An easy way to generate a list of different numbers, no matter the size or number:
function randomNumber(max) {
return Math.floor(Math.random() * max + 1);
}
const list = []
while(list.length < 10 ){
let nbr = randomNumber(500)
if(!list.find(el => el === nbr)) list.push(nbr)
}
console.log("list",list)

I would like to add--
var RecordKeeper = {};
SRandom = function () {
currTimeStamp = new Date().getTime();
if (RecordKeeper.hasOwnProperty(currTimeStamp)) {
RecordKeeper[currTimeStamp] = RecordKeeper[currTimeStamp] + 1;
return currTimeStamp.toString() + RecordKeeper[currTimeStamp];
}
else {
RecordKeeper[currTimeStamp] = 1;
return currTimeStamp.toString() + RecordKeeper[currTimeStamp];
}
}
This uses timestamp (every millisecond) to always generate a unique number.

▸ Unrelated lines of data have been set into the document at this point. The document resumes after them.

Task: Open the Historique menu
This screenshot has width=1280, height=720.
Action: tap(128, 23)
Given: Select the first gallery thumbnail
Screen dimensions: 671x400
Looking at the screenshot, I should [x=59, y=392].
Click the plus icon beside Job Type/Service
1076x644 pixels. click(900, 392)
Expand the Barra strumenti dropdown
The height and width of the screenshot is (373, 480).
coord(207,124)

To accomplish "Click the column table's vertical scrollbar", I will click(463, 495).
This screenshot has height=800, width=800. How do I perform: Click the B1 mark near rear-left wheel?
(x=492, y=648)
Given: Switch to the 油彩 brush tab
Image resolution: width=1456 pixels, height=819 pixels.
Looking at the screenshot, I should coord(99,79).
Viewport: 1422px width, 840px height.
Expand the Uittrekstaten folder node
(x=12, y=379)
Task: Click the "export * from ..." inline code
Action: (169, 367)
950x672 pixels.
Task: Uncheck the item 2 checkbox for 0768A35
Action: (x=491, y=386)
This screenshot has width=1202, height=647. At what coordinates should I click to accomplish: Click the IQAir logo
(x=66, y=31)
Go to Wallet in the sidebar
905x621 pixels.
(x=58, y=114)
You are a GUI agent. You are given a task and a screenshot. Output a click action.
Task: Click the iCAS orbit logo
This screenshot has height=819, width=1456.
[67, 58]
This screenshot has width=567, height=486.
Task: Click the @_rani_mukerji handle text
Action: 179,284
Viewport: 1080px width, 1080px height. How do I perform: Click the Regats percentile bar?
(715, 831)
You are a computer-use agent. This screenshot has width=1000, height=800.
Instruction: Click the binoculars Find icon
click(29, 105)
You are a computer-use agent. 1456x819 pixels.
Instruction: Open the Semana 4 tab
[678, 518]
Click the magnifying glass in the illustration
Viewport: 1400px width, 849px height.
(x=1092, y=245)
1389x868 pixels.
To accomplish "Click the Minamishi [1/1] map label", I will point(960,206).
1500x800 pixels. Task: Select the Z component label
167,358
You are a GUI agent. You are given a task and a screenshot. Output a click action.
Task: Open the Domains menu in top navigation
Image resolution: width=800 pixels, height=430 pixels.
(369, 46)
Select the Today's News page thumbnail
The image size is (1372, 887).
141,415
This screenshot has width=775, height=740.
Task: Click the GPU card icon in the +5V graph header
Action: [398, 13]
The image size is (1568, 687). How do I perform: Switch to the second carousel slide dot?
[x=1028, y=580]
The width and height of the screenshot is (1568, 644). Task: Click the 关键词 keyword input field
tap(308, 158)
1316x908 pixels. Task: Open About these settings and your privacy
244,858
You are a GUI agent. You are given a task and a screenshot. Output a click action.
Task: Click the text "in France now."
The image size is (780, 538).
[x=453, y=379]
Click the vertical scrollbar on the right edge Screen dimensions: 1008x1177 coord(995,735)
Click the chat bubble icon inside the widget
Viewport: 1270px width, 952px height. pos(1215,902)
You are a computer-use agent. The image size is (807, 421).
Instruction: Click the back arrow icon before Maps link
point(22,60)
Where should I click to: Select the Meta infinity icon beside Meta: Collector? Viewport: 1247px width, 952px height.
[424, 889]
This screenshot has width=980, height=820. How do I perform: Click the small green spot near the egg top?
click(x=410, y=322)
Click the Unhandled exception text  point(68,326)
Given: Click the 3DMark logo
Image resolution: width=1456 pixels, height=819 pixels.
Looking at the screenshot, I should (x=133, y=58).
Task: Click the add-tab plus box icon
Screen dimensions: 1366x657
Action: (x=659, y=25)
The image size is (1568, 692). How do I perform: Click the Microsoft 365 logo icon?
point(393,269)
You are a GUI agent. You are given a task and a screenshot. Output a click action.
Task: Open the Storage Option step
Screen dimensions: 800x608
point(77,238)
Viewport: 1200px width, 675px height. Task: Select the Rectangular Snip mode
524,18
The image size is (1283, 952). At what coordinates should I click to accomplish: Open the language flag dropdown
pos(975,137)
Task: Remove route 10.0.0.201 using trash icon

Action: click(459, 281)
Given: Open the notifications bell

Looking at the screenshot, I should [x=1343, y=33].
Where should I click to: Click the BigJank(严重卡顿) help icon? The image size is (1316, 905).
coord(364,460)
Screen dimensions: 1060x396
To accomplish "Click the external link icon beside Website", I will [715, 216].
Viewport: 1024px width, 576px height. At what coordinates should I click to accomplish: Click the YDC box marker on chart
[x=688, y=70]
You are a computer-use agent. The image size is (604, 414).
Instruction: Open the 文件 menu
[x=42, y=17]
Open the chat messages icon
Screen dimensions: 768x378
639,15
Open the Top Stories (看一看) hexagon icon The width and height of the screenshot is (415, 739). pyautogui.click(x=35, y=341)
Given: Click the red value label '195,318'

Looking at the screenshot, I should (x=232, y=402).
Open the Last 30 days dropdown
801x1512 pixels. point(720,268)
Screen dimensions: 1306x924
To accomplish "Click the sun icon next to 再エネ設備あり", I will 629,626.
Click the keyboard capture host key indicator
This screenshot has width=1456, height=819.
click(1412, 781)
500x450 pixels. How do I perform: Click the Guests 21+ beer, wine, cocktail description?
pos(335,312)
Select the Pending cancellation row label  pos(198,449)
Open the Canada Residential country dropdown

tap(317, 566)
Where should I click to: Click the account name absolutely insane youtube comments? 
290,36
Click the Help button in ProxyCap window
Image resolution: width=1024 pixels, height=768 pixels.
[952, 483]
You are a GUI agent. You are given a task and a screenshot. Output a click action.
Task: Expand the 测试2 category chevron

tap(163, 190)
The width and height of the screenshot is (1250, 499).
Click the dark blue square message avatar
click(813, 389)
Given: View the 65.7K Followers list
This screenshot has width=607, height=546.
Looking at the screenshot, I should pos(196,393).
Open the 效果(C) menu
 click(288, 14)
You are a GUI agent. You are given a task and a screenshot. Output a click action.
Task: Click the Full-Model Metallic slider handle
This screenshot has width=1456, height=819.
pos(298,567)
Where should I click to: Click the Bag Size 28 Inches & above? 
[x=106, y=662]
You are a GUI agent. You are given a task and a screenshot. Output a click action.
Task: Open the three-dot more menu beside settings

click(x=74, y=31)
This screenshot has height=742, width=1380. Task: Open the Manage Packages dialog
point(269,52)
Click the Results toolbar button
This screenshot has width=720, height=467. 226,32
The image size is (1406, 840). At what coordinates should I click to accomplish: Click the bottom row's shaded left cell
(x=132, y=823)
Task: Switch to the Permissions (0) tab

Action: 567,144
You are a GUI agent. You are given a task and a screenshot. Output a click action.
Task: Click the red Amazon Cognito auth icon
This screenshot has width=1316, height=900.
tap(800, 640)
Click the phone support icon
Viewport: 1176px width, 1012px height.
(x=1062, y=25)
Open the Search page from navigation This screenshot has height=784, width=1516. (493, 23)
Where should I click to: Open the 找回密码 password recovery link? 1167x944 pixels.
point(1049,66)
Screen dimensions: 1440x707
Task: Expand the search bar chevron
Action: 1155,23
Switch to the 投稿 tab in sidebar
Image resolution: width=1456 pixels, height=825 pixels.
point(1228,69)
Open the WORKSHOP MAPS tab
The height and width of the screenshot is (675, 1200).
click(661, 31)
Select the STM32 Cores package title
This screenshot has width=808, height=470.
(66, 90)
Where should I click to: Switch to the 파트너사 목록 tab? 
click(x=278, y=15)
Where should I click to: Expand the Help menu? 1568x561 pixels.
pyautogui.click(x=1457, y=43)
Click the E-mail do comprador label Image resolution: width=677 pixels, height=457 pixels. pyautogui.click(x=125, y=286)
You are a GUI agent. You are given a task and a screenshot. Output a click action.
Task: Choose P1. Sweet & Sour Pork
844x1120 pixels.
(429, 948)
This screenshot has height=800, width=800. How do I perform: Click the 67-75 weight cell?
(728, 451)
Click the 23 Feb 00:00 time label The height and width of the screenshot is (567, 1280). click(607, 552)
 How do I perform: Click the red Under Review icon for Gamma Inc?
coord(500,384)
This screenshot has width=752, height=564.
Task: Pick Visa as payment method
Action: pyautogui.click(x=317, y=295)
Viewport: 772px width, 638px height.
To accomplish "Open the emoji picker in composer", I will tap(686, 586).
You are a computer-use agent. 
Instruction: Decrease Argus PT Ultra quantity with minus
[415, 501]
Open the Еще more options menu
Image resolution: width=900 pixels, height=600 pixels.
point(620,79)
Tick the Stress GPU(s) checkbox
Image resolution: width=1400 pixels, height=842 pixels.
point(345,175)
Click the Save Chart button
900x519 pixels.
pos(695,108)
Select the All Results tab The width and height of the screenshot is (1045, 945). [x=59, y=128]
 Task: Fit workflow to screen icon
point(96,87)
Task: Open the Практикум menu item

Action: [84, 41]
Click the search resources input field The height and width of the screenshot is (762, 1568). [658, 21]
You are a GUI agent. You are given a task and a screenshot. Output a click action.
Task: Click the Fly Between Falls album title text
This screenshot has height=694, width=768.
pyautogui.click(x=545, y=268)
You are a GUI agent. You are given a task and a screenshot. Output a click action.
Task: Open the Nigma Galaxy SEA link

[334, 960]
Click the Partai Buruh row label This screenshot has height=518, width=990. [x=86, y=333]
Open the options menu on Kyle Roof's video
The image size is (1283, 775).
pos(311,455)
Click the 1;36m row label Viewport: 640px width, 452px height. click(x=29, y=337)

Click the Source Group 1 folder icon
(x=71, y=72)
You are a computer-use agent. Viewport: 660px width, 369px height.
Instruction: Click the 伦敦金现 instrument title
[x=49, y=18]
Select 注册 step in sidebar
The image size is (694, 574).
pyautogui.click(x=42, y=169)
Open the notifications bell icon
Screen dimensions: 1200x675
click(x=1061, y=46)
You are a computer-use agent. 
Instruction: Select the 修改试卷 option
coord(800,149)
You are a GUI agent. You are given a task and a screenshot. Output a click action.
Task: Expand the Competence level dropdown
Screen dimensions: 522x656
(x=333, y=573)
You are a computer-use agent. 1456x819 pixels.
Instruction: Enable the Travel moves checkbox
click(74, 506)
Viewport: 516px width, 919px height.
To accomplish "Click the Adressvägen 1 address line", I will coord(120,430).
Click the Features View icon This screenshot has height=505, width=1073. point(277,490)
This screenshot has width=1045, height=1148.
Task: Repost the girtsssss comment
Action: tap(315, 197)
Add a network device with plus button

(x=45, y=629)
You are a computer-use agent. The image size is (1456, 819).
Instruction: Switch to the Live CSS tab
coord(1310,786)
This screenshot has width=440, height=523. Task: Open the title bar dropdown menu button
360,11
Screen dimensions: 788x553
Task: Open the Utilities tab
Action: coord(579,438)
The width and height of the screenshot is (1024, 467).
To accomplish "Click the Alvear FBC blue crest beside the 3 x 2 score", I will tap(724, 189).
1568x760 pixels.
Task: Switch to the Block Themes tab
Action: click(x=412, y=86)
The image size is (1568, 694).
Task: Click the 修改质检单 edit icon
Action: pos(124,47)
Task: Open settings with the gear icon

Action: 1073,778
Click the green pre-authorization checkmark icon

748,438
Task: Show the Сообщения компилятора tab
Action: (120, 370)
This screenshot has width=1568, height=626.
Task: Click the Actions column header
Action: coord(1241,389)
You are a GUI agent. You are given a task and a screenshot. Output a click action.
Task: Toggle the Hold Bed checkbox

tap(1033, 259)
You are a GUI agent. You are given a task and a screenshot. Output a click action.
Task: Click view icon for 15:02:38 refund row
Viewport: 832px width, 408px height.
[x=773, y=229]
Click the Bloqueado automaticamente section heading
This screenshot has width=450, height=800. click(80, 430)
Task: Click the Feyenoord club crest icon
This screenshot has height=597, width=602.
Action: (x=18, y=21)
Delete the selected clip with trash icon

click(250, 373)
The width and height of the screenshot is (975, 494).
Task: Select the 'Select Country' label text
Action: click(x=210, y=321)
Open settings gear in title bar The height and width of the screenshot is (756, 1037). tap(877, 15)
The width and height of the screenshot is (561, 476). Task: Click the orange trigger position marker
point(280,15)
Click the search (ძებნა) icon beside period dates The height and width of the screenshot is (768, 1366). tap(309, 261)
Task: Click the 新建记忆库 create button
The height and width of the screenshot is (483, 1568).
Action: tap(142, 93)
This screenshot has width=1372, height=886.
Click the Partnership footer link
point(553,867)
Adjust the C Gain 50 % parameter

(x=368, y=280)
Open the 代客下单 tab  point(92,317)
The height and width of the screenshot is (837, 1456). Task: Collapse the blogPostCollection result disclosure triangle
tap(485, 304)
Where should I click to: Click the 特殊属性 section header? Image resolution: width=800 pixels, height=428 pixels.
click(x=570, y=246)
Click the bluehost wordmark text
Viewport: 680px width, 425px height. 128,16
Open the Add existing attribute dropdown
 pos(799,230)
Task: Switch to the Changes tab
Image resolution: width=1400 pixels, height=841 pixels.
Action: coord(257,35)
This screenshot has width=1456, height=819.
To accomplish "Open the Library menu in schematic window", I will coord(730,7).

you can do this. Have a public array of keys that you have used and check against them with this function:
function in_array(needle, haystack)
{
for(var key in haystack)
{
if(needle === haystack[key])
{
return true;
}
}
return false;
}
(function from: javascript function inArray)
So what you can do is:
var done = [];
setInterval(function() {
var m = null;
while(m == null || in_array(m, done)){
m = Math.floor(Math.random()*7);
}
done.push(m);
$('.foo:nth-of-type('+m+')').fadeIn(300);
}, 300);
This code will get stuck after getting all seven numbers so you need to make sure it exists after it fins them all.